What you are asked to do » Please return the lines below verbatim, beginning at the one that has "Instruction: Close the Nuova Richiesta panel" and stopping after the one that has "Task: Tap the", and add no other lines.

Data »

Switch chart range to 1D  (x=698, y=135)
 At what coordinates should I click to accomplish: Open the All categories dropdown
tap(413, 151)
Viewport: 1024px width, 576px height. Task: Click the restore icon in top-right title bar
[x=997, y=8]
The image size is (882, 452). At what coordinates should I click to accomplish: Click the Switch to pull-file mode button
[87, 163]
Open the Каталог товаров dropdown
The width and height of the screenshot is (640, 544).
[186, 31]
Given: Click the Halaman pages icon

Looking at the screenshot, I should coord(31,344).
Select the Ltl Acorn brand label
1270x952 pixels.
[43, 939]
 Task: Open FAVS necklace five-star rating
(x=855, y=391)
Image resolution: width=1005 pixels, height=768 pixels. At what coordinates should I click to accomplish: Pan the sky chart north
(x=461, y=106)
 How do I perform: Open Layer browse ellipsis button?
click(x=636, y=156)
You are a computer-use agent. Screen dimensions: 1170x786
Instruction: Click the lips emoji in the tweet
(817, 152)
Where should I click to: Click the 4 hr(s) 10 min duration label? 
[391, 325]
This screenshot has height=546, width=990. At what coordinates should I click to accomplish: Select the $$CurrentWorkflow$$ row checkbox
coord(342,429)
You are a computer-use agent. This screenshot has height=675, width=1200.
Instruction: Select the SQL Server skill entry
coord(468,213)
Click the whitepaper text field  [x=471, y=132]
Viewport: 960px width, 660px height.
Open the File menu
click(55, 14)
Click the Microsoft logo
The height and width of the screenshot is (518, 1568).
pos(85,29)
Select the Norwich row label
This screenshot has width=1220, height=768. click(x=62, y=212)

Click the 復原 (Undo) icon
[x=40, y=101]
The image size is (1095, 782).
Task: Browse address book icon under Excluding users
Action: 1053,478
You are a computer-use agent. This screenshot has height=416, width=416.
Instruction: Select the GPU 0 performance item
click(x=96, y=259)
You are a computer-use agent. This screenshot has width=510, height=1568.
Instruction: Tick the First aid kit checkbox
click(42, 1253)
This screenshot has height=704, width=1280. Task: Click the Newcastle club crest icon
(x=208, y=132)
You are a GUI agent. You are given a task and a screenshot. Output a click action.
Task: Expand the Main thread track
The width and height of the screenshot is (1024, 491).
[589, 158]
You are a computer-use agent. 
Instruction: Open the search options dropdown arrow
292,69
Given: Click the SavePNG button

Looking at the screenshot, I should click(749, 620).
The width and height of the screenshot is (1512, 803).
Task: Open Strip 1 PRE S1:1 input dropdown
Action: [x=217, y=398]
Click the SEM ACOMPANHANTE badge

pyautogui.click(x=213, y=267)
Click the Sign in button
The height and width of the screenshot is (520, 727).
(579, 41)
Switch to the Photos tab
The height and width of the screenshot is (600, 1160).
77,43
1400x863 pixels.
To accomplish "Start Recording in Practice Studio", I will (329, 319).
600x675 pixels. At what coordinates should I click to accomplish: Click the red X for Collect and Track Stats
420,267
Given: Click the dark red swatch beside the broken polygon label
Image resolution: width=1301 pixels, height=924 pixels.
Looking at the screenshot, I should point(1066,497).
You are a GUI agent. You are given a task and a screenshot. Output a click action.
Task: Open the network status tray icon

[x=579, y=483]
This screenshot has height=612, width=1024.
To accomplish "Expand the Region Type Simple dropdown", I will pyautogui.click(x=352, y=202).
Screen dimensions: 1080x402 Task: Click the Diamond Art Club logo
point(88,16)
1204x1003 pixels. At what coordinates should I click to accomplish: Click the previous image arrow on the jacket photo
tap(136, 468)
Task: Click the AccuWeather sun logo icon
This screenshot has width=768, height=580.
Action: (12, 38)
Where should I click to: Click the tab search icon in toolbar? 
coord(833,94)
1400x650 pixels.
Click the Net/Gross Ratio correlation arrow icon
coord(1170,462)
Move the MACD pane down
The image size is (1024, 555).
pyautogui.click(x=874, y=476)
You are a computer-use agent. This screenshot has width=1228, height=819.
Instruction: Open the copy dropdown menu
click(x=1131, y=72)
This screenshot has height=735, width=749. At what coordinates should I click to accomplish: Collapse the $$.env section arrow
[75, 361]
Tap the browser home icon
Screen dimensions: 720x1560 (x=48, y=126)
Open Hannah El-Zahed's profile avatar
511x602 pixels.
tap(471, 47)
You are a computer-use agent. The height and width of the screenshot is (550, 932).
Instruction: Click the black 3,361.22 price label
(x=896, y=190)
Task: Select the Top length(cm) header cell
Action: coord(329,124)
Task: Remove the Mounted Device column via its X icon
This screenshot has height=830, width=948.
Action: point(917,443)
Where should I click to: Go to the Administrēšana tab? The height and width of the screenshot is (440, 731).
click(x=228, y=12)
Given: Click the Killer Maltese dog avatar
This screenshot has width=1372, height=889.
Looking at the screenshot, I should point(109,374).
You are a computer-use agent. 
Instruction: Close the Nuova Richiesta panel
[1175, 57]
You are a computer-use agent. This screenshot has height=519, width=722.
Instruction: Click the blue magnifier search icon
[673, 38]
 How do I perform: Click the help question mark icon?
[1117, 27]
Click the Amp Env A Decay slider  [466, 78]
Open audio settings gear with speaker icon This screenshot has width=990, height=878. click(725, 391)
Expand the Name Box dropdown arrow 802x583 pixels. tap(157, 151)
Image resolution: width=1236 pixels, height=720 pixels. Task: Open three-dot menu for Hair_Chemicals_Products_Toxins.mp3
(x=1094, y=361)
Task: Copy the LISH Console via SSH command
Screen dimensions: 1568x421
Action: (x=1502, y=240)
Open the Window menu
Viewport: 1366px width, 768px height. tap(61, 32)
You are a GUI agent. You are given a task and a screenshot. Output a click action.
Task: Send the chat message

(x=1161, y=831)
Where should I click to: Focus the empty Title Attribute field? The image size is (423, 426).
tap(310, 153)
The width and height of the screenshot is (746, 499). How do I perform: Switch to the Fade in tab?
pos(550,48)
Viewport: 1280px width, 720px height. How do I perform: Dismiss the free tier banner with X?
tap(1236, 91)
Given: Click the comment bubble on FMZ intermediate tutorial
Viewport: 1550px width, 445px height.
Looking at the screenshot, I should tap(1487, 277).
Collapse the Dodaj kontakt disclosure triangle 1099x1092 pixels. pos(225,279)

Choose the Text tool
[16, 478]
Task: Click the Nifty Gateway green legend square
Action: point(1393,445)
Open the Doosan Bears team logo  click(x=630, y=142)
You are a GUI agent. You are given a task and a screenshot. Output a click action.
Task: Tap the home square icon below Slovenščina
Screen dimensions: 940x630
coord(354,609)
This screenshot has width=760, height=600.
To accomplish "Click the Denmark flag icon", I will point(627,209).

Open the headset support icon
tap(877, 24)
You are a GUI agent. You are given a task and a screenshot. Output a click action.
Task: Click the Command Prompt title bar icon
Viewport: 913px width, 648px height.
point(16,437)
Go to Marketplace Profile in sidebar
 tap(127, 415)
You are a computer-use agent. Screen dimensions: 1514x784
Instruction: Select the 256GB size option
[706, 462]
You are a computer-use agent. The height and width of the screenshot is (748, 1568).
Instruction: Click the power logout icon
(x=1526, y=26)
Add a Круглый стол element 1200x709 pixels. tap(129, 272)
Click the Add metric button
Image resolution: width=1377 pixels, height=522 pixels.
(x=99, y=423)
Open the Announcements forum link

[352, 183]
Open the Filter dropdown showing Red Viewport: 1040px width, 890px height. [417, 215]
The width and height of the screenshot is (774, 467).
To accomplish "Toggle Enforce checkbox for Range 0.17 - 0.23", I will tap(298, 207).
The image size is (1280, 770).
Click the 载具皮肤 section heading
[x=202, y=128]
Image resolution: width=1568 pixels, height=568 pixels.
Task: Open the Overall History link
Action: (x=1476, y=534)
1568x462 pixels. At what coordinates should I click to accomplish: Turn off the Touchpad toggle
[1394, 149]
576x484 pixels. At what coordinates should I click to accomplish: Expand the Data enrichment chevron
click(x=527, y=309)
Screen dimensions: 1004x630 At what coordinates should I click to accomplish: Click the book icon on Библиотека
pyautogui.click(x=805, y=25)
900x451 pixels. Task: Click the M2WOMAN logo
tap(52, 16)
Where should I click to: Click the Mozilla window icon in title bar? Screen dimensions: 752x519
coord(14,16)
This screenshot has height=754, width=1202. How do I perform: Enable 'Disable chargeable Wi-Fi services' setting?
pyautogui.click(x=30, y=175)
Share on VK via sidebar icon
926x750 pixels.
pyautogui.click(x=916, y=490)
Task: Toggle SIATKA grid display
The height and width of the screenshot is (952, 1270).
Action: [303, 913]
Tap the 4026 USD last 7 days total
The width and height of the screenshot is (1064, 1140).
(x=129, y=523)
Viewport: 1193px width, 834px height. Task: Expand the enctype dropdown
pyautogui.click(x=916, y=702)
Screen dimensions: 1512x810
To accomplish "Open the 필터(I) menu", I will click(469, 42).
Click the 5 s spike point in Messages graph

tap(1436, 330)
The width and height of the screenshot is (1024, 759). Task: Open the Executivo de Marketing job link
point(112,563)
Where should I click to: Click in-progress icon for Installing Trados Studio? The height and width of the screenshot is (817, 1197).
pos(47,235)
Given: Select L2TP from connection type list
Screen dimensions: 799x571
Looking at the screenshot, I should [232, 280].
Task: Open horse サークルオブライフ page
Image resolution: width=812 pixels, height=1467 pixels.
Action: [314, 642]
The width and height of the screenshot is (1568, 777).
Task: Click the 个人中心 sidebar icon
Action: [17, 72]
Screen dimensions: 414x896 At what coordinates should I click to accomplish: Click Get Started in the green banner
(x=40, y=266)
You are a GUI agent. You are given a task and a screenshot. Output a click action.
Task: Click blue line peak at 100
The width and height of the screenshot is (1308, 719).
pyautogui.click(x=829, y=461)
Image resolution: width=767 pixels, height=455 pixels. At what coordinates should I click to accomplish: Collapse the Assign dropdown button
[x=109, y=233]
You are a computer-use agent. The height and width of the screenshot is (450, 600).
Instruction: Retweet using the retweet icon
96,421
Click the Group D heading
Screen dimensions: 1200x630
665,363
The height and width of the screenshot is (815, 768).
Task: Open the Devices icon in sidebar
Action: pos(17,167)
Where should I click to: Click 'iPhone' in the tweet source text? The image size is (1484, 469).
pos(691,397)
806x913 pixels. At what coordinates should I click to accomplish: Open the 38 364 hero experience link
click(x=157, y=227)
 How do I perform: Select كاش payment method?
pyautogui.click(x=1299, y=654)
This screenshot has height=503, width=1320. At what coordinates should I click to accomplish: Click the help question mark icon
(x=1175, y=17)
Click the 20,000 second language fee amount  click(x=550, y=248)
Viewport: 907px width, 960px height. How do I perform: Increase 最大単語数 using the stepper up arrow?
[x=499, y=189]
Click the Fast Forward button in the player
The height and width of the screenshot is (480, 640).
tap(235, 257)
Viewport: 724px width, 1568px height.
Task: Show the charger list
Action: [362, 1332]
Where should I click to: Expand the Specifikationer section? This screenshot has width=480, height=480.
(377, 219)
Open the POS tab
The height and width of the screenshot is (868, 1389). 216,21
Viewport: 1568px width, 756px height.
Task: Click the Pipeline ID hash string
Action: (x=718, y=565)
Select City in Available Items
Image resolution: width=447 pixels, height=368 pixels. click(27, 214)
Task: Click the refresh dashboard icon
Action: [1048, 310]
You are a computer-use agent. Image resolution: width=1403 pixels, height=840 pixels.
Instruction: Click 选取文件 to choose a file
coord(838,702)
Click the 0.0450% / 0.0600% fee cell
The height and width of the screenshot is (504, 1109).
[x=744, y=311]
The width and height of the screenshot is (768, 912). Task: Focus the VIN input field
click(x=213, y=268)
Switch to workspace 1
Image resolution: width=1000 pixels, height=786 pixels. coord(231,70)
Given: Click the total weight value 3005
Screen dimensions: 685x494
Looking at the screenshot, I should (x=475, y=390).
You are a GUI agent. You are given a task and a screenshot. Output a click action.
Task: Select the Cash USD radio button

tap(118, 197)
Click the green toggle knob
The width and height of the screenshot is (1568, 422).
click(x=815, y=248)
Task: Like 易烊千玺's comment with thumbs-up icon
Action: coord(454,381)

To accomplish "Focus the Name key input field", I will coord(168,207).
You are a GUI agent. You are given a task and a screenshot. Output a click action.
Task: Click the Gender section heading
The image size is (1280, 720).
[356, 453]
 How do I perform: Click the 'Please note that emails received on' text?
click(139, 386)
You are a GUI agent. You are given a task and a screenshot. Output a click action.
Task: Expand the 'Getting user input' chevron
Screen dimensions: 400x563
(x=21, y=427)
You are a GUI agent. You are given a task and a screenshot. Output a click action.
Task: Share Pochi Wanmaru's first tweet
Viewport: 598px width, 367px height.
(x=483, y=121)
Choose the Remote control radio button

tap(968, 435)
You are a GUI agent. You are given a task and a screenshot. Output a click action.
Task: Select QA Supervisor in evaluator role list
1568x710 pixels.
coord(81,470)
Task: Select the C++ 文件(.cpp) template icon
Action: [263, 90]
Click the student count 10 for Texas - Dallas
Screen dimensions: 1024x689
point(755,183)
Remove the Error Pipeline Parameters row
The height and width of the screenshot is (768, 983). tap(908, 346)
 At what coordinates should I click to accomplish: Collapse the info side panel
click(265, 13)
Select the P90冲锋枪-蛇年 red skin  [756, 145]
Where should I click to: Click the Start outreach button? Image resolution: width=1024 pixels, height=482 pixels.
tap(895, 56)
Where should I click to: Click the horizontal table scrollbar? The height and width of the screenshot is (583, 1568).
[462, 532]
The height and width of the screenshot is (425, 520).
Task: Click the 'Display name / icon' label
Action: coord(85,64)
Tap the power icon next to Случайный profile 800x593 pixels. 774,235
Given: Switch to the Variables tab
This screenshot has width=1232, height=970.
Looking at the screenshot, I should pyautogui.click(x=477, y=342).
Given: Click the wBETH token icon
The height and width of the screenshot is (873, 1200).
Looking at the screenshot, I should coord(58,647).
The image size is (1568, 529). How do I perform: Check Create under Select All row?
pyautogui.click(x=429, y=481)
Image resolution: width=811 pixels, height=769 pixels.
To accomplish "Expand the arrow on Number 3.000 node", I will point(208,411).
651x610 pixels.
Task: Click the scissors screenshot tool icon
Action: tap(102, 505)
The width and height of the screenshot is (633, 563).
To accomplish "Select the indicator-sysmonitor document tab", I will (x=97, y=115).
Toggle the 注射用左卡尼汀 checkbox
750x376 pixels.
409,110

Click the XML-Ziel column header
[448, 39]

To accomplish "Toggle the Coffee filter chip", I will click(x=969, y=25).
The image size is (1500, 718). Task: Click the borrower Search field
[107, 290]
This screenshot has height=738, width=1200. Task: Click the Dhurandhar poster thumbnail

Answer for the task »
Instruction: Close the Nuova Richiesta panel
[1175, 57]
You are a computer-use agent. This screenshot has height=519, width=722.
Instruction: Click the blue magnifier search icon
[673, 38]
 How do I perform: Click the help question mark icon?
[1117, 27]
Click the Amp Env A Decay slider  [466, 78]
Open audio settings gear with speaker icon This screenshot has width=990, height=878. click(725, 391)
Expand the Name Box dropdown arrow 802x583 pixels. tap(157, 151)
Image resolution: width=1236 pixels, height=720 pixels. Task: Open three-dot menu for Hair_Chemicals_Products_Toxins.mp3
(x=1094, y=361)
Task: Copy the LISH Console via SSH command
Screen dimensions: 1568x421
Action: (x=1502, y=240)
Open the Window menu
Viewport: 1366px width, 768px height. tap(61, 32)
You are a GUI agent. You are given a task and a screenshot. Output a click action.
Task: Send the chat message

(x=1161, y=831)
Where should I click to: Focus the empty Title Attribute field? The image size is (423, 426).
tap(310, 153)
The width and height of the screenshot is (746, 499). How do I perform: Switch to the Fade in tab?
pos(550,48)
Viewport: 1280px width, 720px height. How do I perform: Dismiss the free tier banner with X?
tap(1236, 91)
Given: Click the comment bubble on FMZ intermediate tutorial
Viewport: 1550px width, 445px height.
Looking at the screenshot, I should tap(1487, 277).
Collapse the Dodaj kontakt disclosure triangle 1099x1092 pixels. pos(225,279)

Choose the Text tool
[16, 478]
Task: Click the Nifty Gateway green legend square
Action: point(1393,445)
Open the Doosan Bears team logo  click(x=630, y=142)
You are a GUI agent. You are given a task and a screenshot. Output a click action.
Task: Tap the home square icon below Slovenščina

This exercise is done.